SELECTED TEXT -

Since the beginning of time, dog owners have often wondered what the heck their beloved companions have on their minds. I mean, besides ‘How can this idiot get sucked into yet another episode of Fuller House on Netflix?’
Well, researchers are using artificial intelligence to help uncover the true wants and needs of animals, including dogs, by studying their facial expressions and even their barking.
One professor out of Northern Arizona University has spent thirty years observing the vocalizations and behavior of prairie dogs and saw that they communicated using different pitches to indicate predators of different sizes, types and colors.
Dr. Con Slobodchikoff even went so far as developing an algorithm to translate the high pitched calls of the prairie dogs into English, and believes his work can translate to house dogs and cats. Currently he is poring over thousands of hours of videos of dogs moving and barking, which he’ll then use to help direct the algorithm to detect things like hunger and pain. But eventually Dr. Slobodchikoff believes the technology won’t need a human to offer these kinds of interpretations, and that controlled experiments will take their place to provide a more accurate translation.

WRITTEN EXERCISE - Retype the passage of the article on translating animal communication from "Since the beginning" to "types and colors.". The records that come next are separate material and are unrelated to the article on dog communication.

DATA ROWS -
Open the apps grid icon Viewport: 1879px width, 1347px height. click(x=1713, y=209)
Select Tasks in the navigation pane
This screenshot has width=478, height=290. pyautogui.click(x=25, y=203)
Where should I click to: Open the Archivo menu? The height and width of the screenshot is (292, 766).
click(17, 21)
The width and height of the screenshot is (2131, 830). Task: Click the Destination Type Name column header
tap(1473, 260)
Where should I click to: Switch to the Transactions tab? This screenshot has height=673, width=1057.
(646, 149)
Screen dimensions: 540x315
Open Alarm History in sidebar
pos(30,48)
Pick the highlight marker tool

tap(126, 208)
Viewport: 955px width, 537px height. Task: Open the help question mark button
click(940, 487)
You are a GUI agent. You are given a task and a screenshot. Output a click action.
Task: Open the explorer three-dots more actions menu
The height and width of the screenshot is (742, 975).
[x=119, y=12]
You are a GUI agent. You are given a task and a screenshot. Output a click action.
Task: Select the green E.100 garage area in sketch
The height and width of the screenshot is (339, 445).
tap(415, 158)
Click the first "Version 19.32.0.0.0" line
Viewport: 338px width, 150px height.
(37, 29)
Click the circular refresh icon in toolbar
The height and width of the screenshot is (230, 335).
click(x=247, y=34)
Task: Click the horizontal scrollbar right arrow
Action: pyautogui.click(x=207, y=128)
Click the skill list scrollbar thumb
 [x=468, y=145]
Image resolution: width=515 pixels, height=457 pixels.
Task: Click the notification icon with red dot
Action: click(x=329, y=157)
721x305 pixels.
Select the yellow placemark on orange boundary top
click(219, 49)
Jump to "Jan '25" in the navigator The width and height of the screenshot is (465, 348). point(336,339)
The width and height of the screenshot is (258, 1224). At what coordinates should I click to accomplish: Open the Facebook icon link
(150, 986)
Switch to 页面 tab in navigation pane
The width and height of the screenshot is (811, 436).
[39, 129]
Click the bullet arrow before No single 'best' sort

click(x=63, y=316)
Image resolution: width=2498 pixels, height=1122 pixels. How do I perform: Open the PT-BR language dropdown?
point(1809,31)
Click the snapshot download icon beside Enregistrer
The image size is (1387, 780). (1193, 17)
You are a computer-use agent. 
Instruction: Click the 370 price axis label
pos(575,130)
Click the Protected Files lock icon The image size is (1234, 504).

COMPLETED EXERCISE -
Since the beginning of time, dog owners have often wondered what the heck their beloved companions have on their minds. I mean, besides ‘How can this idiot get sucked into yet another episode of Fuller House on Netflix?’
Well, researchers are using artificial intelligence to help uncover the true wants and needs of animals, including dogs, by studying their facial expressions and even their barking.
One professor out of Northern Arizona University has spent thirty years observing the vocalizations and behavior of prairie dogs and saw that they communicated using different pitches to indicate predators of different sizes, types and colors.